Other properties can be loaded from some provided header file using #define TAPKEE_CUSTOM_PROPERTIES
. Currently
such file should define the variable COVERTREE_BASE
which is base of the CoverTree to be used (default is 1.3).
Tapkee comes with a sample application which can be used to construct low-dimensional representations of feature matrices. For more information on its usage please run:
./tapkee -h
The application takes plain ASCII file containing dense matrix (each vector is a column and each line contains values of some feature). The output of the application is stored into the provided file in the same format (each line is feature).
To compile the application please use CMake. The workflow of compilation Tapkee with CMake is usual. When using Unix-based systems you may use the following command to compile the Tapkee application:
mkdir build && cd build && cmake [definitions] .. && make
There are a few cases when you'd want to put some definitions:
-
To enable unit-tests compilation add to
-DBUILD_TESTS=1
to[definitions]
when building. Please note that building unit-tests require googletest. If you are running Ubuntu you may installlibgtest-dev
package for that. Otherwise, if you have gtest sources around you may provide them as-DGTEST_SOURCE_DIR
and-DGTEST_INCLUDES_DIR
. If may also download gtest with the following command:wget http://googletest.googlecode.com/files/gtest-1.6.0.zip && unzip -q gtest-1.6.0.zip && cd gtest-1.6.0 && cmake . && make && cd .. && rm gtest-1.6.0.zip
. Downloaded sources will be used by Tapkee on build. To run tests usemake test
command (or better 'ctest -VV'). -
To let make script store test coverage information using GCOV and add a target for output test coverage in HTML with LCOV add the
-DUSE_GCOV=1
flag to[definitions]
. -
To enable precomputation of kernel/distance matrices which can speed-up algorithms (but requires much more memory) add
-DPRECOMPUTED=1
to[definitions]
when building. -
To build application without parts licensed by GPLv3 and LGPLv3 use
-DGPL_FREE=1
definition.
The compilation requires Eigen3 to be available in your path. The ARPACK library is also highly recommended. On Ubuntu Linux these packages can be installed with
sudo apt-get install libeigen3-dev libarpack2-dev
If you are using Mac OS X and Macports you can install these packages with
sudo port install eigen3 && sudo port install arpack
In case you want to use some non-default
compiler use CC=your-C-compiler CXX=your-C++-compiler cmake
when running cmake.
If you need any help or advice don't hesitate to send an email or fire an issue at github.

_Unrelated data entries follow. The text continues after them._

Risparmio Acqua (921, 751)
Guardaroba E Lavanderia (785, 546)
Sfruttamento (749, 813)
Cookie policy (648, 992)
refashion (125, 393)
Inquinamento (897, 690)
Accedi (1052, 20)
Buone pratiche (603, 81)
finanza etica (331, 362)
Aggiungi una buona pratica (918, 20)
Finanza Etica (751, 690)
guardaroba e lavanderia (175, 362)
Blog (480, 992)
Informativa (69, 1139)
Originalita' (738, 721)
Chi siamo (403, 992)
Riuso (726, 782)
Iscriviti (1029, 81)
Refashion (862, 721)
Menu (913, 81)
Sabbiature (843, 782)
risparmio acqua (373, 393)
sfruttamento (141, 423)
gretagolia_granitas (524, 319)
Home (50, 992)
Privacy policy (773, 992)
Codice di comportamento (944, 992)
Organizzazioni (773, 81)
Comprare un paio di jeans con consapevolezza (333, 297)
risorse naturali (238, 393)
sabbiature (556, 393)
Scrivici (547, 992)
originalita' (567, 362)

Tapkee is tested to be fully functional on Linux (ICC, GCC, Clang compilers) and Mac OS X (GCC and Clang compilers). It also compiles under Windows (MSVS 2012 compiler) but wasn't properly tested yet. In general, Tapkee uses no platform specific code and should work on other systems as well. Please let us know if you have successfully compiled or have got issues on any other system not listed above.
Tapkee provides implementations of the following dimension reduction methods (urls to descriptions provided):
- Locally Linear Embedding and Kernel Locally Linear Embedding (LLE/KLLE)

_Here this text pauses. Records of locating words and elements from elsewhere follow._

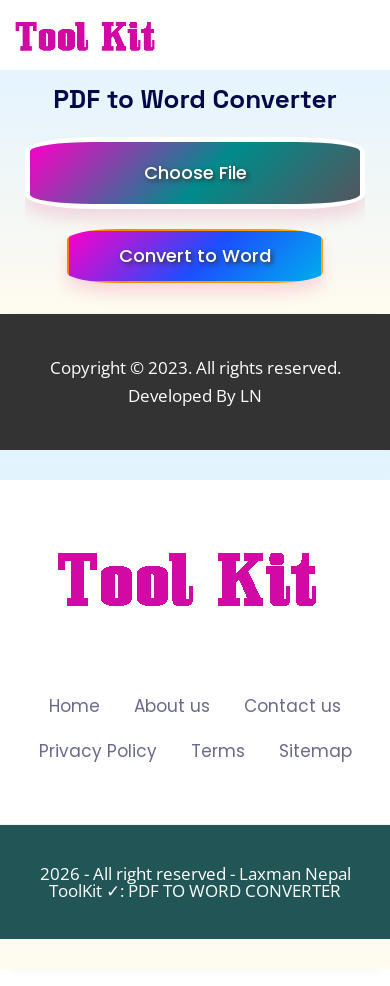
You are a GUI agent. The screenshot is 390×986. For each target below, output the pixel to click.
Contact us (292, 706)
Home (74, 706)
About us (172, 706)
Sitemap (315, 751)
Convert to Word (195, 255)
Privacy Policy (98, 751)
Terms (218, 751)
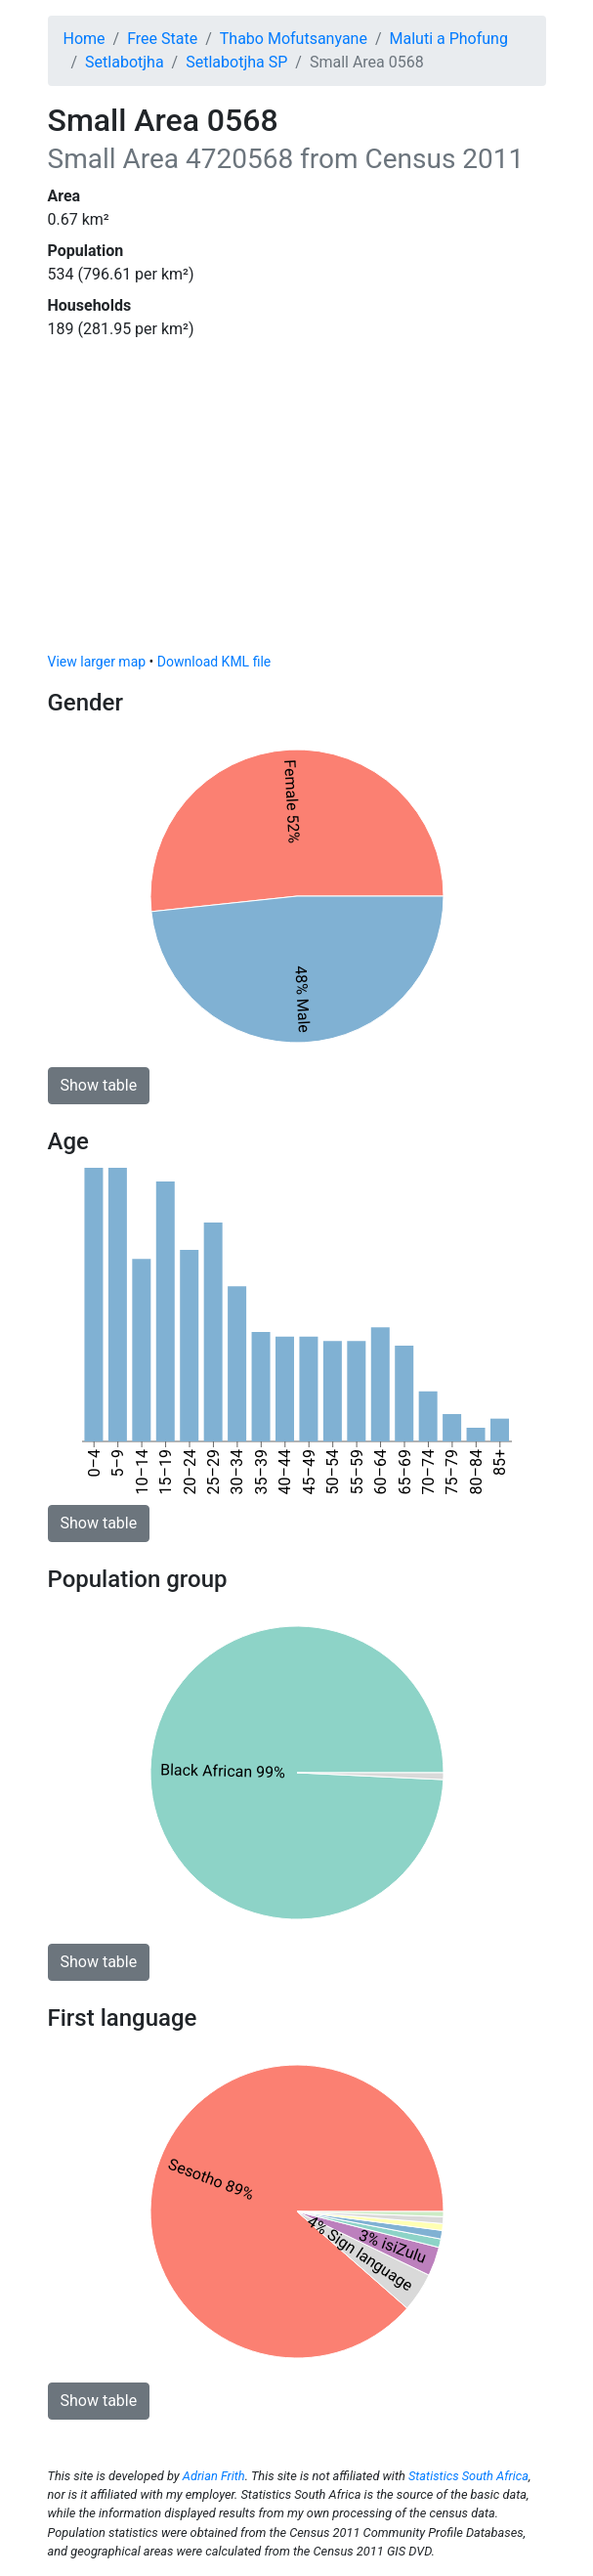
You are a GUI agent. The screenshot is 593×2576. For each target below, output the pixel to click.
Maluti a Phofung (449, 38)
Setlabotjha (124, 62)
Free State (162, 38)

- Neighborhood Preserving Embedding (NPE)
- Local Tangent Space Alignment (LTSA)
- Linear Local Tangent Space Alignment (LLTSA)
- Hessian Locally Linear Embedding (HLLE)
- Laplacian eigenmaps
- Locality Preserving Projections
- Diffusion map
- Isomap and landmark Isomap
- Multidimensional scaling and landmark Multidimensional scaling (MDS/lMDS)
- Stochastic Proximity Embedding (SPE)
- PCA and randomized PCA
- Kernel PCA (kPCA)
- Random projection
- Factor analysis
- t-SNE
- Barnes-Hut-SNE
The library is distributed under the BSD 3-clause license.
Exceptions are:
-
Barnes-Hut-SNE code by Laurens van der Maaten which is distributed under the BSD 4-clause license.
-
Covertree code by John Langford and Dinoj Surendran which is distributed under the LGPLv3 license.
-
Any type by Christopher Diggins which is distributed under the Boost v.1.0 license.
-
EZOptionsParser by Remik Ziemlinski which is distributed under the MIT license.